Amit Kabalana, who has been living and working in the country for two years, says anti-Muslim sentiment has been increasing.

St. Anthony's Shrine in Kochcikade, Sri Lanka, one of several sites attacked in coordinated bombing attacks on Easter Sunday, April 21, 2019. Credit: Wikimedia Commons.
St. Anthony’s Shrine in Kochcikade, Sri Lanka, one of several sites attacked in coordinated bombing attacks on Easter Sunday, April 21, 2019. Credit: Wikimedia Commons.

More than 200 people were are reported killed and hundreds injured in a coordinated series of bombing attacks on multiple churches and hotels in Sri Lanka on Sunday. The attacks occurred as worshipers were celebrating the Easter holiday.

In Sri Lanka’s capital city, Colombo, attacks hit a church and three popular hotels. Two additional churches were attacked during Easter services outside the capital. According to police reports, several of the attacks occurred simultaneously. Another explosion occurred hours later near a hotel in Dehawali, which is south of Colombo, followed by another bomb moments later just north of the capital.
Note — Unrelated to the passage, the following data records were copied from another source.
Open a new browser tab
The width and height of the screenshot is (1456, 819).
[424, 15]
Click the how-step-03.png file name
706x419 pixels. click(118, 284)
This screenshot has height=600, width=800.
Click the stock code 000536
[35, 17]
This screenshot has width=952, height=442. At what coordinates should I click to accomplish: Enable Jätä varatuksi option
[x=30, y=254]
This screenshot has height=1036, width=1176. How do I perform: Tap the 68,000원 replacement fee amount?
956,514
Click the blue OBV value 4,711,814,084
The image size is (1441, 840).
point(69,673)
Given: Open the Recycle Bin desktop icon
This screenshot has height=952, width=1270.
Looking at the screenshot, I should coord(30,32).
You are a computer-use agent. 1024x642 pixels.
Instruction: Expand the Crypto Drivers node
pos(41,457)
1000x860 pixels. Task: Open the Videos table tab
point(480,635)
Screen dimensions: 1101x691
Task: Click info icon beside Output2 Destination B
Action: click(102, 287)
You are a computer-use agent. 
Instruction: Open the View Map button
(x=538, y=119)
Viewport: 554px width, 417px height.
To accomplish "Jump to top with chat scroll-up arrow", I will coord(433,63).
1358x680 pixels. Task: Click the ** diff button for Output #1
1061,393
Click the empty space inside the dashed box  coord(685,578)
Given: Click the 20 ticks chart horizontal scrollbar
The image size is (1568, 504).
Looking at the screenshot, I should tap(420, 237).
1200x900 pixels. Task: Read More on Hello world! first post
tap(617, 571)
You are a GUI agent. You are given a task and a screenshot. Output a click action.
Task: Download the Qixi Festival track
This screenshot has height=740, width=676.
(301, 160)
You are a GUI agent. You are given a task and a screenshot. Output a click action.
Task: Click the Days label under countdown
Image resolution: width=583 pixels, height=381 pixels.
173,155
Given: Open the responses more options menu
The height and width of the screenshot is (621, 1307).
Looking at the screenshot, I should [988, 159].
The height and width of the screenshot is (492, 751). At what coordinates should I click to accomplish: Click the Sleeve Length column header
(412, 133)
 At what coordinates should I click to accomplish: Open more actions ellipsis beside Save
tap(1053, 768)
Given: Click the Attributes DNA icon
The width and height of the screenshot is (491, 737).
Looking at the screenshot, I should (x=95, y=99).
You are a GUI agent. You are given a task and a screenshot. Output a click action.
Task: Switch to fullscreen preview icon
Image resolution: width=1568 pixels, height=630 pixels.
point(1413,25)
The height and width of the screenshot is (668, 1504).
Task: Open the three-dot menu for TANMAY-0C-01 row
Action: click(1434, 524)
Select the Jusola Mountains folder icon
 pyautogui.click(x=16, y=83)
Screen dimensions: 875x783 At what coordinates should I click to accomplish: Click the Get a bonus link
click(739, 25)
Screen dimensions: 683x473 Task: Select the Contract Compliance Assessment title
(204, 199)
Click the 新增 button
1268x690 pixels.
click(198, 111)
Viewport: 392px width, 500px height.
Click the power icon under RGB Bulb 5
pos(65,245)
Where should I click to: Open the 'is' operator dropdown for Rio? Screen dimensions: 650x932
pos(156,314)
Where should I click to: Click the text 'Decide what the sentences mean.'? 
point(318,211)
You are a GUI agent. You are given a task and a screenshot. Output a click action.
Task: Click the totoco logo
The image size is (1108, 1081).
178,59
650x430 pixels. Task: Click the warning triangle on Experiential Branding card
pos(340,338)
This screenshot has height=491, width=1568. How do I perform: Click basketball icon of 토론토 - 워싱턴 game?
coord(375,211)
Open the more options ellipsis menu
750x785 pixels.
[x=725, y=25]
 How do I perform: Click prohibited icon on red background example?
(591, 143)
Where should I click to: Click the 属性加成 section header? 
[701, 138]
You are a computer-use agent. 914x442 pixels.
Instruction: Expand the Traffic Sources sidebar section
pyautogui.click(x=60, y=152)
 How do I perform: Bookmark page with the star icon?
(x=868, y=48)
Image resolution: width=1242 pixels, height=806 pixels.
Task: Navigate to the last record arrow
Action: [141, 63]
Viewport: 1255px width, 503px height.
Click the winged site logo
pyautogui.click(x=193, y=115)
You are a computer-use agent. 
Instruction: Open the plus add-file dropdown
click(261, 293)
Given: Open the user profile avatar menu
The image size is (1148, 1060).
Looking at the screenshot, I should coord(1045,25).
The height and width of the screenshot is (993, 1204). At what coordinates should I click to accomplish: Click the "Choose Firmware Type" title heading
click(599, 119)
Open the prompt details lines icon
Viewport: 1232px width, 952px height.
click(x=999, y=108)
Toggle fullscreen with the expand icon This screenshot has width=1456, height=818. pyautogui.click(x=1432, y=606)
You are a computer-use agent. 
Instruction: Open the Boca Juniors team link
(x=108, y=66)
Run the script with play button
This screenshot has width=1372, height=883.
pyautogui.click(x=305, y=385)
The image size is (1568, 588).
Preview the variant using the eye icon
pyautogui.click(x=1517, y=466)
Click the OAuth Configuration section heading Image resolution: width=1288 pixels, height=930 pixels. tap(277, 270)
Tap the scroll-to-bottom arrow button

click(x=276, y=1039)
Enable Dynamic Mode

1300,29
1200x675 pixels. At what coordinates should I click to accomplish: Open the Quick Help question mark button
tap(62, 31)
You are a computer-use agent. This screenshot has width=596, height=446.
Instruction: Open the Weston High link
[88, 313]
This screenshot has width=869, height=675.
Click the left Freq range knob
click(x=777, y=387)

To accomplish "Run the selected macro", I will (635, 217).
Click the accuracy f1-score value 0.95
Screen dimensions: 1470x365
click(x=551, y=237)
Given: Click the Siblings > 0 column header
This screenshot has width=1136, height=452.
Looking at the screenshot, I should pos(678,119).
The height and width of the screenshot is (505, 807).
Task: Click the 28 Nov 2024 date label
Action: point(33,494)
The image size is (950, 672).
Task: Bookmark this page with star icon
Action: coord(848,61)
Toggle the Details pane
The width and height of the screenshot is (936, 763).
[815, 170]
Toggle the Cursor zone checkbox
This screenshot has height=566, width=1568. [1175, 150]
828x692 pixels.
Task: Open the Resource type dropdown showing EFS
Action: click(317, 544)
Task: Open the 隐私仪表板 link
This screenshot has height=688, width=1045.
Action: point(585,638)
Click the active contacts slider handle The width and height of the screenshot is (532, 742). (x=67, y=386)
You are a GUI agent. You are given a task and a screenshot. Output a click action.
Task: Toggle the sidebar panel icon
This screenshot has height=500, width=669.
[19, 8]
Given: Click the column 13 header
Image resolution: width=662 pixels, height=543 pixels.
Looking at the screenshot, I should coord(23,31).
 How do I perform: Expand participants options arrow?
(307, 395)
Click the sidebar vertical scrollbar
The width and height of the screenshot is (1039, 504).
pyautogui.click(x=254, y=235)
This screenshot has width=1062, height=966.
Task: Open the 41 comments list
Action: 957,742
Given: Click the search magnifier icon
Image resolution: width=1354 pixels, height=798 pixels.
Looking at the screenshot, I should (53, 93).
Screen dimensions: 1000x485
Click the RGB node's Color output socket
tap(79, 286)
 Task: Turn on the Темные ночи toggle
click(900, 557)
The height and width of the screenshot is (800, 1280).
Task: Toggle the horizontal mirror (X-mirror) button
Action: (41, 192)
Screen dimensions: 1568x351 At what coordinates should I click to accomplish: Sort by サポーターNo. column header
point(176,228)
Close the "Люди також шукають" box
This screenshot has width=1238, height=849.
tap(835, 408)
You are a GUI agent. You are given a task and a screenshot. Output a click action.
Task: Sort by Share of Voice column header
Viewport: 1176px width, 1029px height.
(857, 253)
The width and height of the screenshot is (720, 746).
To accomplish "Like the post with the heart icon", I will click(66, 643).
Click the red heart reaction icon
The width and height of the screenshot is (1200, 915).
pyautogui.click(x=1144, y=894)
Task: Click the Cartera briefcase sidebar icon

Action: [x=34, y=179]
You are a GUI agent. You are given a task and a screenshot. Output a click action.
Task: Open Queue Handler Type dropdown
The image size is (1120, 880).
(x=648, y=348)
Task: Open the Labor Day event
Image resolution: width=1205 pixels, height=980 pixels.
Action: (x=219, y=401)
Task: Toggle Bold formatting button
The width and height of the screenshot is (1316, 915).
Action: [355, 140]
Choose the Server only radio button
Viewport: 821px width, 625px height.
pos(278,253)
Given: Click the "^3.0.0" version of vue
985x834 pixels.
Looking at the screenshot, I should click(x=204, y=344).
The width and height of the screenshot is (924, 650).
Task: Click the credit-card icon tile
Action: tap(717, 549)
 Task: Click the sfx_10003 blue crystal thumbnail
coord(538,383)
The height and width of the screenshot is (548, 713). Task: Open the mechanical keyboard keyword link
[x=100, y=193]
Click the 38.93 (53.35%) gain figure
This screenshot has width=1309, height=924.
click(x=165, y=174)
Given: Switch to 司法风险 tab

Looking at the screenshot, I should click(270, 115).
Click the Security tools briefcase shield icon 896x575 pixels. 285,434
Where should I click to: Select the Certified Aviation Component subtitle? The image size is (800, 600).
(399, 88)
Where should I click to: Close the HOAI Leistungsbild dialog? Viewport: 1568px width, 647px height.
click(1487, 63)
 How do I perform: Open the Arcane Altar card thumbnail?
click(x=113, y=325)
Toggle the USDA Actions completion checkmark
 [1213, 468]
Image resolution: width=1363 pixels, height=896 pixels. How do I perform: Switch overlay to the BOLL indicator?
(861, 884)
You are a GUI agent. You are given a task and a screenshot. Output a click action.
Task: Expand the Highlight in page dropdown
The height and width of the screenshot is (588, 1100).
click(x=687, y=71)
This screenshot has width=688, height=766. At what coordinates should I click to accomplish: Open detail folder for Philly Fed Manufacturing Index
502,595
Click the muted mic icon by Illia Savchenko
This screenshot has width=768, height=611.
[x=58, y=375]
Sri Lanka isn’t accustomed to attacks on the scale of the coordinated bombings, which killed at least 190 people and wounded hundreds of others, said Amit Kabalana, an Israeli living in Sri Lanka.

“The hospitals are overloaded,” Kabalana told Israel Hayom.

Despite the horror of the bombings, Kabalana said Israelis shouldn’t be afraid to visit the country.

“I’ve been living here for two years, and I run a number of businesses,” he says. “There are a lot of tourists here now, and we’re lucky that it’s the end of the season, so it does less damage to tourism. The question is how it will affect the next tourist season.”

Although no organization had claimed responsibility for the bombings at the time Israel Hayom spoke to Kabalana, the expatriate is certain that the attackers were Muslim.

“There’s no chance they weren’t Muslims, according to what people here are saying. In the past few years, people have started disliking the Muslims, even though they aren’t refugees or immigrants, this is their home,“ said Kabalana. ”But the hatred toward them has increased recently, and this is apparently their way of causing shock.”